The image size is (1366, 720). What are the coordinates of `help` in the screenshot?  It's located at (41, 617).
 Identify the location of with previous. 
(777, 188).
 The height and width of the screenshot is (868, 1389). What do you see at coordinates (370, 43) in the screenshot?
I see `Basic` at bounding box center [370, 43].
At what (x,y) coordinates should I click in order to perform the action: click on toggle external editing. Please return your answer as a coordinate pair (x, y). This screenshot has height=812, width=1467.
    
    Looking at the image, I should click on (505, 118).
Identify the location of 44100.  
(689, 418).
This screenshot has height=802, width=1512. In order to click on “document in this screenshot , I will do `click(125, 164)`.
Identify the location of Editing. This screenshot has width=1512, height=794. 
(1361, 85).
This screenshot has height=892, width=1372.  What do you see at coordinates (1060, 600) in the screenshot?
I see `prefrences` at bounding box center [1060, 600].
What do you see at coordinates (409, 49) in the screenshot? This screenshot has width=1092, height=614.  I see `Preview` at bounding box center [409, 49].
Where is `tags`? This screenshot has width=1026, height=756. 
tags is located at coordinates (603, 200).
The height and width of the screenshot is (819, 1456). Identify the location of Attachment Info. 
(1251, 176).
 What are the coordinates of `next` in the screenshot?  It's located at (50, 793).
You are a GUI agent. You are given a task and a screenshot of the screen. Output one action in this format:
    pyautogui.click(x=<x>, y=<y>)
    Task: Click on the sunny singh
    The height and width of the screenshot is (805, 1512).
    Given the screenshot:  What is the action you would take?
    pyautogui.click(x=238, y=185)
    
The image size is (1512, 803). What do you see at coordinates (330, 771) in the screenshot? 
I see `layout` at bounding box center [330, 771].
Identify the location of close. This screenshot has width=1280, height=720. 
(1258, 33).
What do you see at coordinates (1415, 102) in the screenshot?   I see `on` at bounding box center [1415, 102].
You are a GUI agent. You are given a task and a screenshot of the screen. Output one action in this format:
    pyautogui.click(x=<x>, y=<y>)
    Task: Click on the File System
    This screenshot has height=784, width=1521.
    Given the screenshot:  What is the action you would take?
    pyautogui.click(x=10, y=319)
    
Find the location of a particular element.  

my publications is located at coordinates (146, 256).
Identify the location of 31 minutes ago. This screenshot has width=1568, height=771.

◆ ◆ ◆ ◆ ◆

GOAL
Rewrite the listing above with "Identify the location of" replaced by "Find the position of" every time it appears, changing nothing else.

THE COMPLETED TASK
The image size is (1366, 720). What are the coordinates of `help` in the screenshot?  It's located at (41, 617).
 Find the position of with previous. 
(777, 188).
 The height and width of the screenshot is (868, 1389). What do you see at coordinates (370, 43) in the screenshot?
I see `Basic` at bounding box center [370, 43].
At what (x,y) coordinates should I click in order to perform the action: click on toggle external editing. Please return your answer as a coordinate pair (x, y). This screenshot has height=812, width=1467.
    
    Looking at the image, I should click on (505, 118).
Find the position of 44100.  
(689, 418).
This screenshot has height=802, width=1512. In order to click on “document in this screenshot , I will do `click(125, 164)`.
Find the position of Editing. This screenshot has width=1512, height=794. 
(1361, 85).
This screenshot has height=892, width=1372.  What do you see at coordinates (1060, 600) in the screenshot?
I see `prefrences` at bounding box center [1060, 600].
What do you see at coordinates (409, 49) in the screenshot? This screenshot has width=1092, height=614.  I see `Preview` at bounding box center [409, 49].
Where is `tags`? This screenshot has width=1026, height=756. 
tags is located at coordinates (603, 200).
The height and width of the screenshot is (819, 1456). Find the position of Attachment Info. 
(1251, 176).
 What are the coordinates of `next` in the screenshot?  It's located at (50, 793).
You are a GUI agent. You are given a task and a screenshot of the screen. Output one action in this format:
    pyautogui.click(x=<x>, y=<y>)
    Task: Click on the sunny singh
    The height and width of the screenshot is (805, 1512).
    Given the screenshot:  What is the action you would take?
    pyautogui.click(x=238, y=185)
    
The image size is (1512, 803). What do you see at coordinates (330, 771) in the screenshot? 
I see `layout` at bounding box center [330, 771].
Find the position of close. This screenshot has width=1280, height=720. 
(1258, 33).
What do you see at coordinates (1415, 102) in the screenshot?   I see `on` at bounding box center [1415, 102].
You are a GUI agent. You are given a task and a screenshot of the screen. Output one action in this format:
    pyautogui.click(x=<x>, y=<y>)
    Task: Click on the File System
    This screenshot has height=784, width=1521.
    Given the screenshot:  What is the action you would take?
    pyautogui.click(x=10, y=319)
    
Find the location of a particular element.  

my publications is located at coordinates (146, 256).
Find the position of 31 minutes ago. This screenshot has width=1568, height=771.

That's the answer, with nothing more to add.